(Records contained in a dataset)
^^^^
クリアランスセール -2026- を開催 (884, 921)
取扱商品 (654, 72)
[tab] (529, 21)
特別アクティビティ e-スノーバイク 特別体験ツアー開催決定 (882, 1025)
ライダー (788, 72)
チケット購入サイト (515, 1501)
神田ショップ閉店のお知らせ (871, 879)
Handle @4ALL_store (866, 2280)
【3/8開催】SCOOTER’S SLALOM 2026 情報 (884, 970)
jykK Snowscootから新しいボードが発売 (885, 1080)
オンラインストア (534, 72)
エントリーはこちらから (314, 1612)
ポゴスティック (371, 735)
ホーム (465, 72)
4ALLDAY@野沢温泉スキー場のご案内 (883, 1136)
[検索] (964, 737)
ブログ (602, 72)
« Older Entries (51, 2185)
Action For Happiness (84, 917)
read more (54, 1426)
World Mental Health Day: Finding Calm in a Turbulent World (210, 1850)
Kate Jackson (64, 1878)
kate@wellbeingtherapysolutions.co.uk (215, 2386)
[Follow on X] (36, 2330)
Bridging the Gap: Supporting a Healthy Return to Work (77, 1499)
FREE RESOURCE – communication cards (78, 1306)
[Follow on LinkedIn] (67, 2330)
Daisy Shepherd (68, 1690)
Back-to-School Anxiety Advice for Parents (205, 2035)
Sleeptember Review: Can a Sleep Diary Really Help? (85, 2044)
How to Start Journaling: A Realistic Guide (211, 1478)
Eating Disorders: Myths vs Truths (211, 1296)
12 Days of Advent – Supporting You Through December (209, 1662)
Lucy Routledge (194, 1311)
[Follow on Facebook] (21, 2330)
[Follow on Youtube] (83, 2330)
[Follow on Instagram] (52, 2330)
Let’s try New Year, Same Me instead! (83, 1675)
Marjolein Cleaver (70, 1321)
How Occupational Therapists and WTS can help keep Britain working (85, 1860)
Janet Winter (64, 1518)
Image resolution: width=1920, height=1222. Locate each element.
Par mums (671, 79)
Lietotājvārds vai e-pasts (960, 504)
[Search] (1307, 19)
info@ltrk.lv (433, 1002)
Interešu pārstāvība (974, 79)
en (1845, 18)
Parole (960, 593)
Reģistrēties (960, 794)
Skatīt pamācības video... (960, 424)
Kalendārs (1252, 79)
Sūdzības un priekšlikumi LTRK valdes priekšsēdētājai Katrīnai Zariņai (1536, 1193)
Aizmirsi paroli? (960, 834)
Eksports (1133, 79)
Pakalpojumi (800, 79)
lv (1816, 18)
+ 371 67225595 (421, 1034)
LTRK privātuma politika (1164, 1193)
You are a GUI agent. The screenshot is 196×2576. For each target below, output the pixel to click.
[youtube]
^^^^
> [PROBLEM REQUIREMENTS]
Starting with the first line above and ending with the line that holds "67225595 (421, 1034)", restate each line word for word and add nothing else.

> [RESPONSE AREA]
クリアランスセール -2026- を開催 (884, 921)
取扱商品 (654, 72)
[tab] (529, 21)
特別アクティビティ e-スノーバイク 特別体験ツアー開催決定 (882, 1025)
ライダー (788, 72)
チケット購入サイト (515, 1501)
神田ショップ閉店のお知らせ (871, 879)
Handle @4ALL_store (866, 2280)
【3/8開催】SCOOTER’S SLALOM 2026 情報 (884, 970)
jykK Snowscootから新しいボードが発売 (885, 1080)
オンラインストア (534, 72)
エントリーはこちらから (314, 1612)
ポゴスティック (371, 735)
ホーム (465, 72)
4ALLDAY@野沢温泉スキー場のご案内 (883, 1136)
[検索] (964, 737)
ブログ (602, 72)
« Older Entries (51, 2185)
Action For Happiness (84, 917)
read more (54, 1426)
World Mental Health Day: Finding Calm in a Turbulent World (210, 1850)
Kate Jackson (64, 1878)
kate@wellbeingtherapysolutions.co.uk (215, 2386)
[Follow on X] (36, 2330)
Bridging the Gap: Supporting a Healthy Return to Work (77, 1499)
FREE RESOURCE – communication cards (78, 1306)
[Follow on LinkedIn] (67, 2330)
Daisy Shepherd (68, 1690)
Back-to-School Anxiety Advice for Parents (205, 2035)
Sleeptember Review: Can a Sleep Diary Really Help? (85, 2044)
How to Start Journaling: A Realistic Guide (211, 1478)
Eating Disorders: Myths vs Truths (211, 1296)
12 Days of Advent – Supporting You Through December (209, 1662)
Lucy Routledge (194, 1311)
[Follow on Facebook] (21, 2330)
[Follow on Youtube] (83, 2330)
[Follow on Instagram] (52, 2330)
Let’s try New Year, Same Me instead! (83, 1675)
Marjolein Cleaver (70, 1321)
How Occupational Therapists and WTS can help keep Britain working (85, 1860)
Janet Winter (64, 1518)
Image resolution: width=1920, height=1222. Locate each element.
Par mums (671, 79)
Lietotājvārds vai e-pasts (960, 504)
[Search] (1307, 19)
info@ltrk.lv (433, 1002)
Interešu pārstāvība (974, 79)
en (1845, 18)
Parole (960, 593)
Reģistrēties (960, 794)
Skatīt pamācības video... (960, 424)
Kalendārs (1252, 79)
Sūdzības un priekšlikumi LTRK valdes priekšsēdētājai Katrīnai Zariņai (1536, 1193)
Aizmirsi paroli? (960, 834)
Eksports (1133, 79)
Pakalpojumi (800, 79)
lv (1816, 18)
+ 371 67225595 (421, 1034)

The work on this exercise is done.